- **Goal**
Please rewrite the items as a two-column CSV with the headers instruction and location, one row per item, putting each item's text and its answer in a single quoted field with line breaks replaced by spaces. Begin at the line that has "Click the flask" and continue through the end of the items.

Data for locating visible targets
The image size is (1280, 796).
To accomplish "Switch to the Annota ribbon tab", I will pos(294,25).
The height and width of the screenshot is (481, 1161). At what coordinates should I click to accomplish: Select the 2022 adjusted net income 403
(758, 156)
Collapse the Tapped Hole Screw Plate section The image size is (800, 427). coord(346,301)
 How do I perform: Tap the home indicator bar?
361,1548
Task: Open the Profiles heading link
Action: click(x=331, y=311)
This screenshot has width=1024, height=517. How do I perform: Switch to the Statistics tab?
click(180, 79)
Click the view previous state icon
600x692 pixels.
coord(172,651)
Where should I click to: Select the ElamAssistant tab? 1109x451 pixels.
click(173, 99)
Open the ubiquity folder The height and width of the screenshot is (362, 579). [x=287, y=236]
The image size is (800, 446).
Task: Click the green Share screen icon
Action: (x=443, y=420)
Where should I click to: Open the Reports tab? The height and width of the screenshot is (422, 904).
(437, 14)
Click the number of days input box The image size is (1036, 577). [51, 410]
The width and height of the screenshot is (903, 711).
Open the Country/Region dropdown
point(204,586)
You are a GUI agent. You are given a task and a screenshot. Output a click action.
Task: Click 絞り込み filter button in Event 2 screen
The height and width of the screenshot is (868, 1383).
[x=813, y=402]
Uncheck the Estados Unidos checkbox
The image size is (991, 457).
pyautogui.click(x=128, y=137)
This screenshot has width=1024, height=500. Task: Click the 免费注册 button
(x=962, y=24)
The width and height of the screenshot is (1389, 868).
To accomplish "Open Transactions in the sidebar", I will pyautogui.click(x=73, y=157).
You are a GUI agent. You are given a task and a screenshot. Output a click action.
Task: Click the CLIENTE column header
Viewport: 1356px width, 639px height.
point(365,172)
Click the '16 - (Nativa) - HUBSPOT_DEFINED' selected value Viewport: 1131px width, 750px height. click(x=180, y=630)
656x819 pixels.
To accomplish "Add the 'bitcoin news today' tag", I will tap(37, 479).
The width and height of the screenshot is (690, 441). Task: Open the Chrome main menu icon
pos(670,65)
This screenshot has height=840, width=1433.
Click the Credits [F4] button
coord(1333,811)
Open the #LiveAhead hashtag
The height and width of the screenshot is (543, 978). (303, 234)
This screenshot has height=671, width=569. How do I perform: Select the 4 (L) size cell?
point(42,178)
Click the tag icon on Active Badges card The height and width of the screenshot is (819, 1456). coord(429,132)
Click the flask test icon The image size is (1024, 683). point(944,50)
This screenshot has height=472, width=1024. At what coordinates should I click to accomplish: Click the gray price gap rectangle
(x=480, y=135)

- **Exercise solution**
instruction,location
"Click the flask test icon The image size is (1024, 683).","point(944,50)"
"This screenshot has height=472, width=1024. At what coordinates should I click to accomplish: Click the gray price gap rectangle","(x=480, y=135)"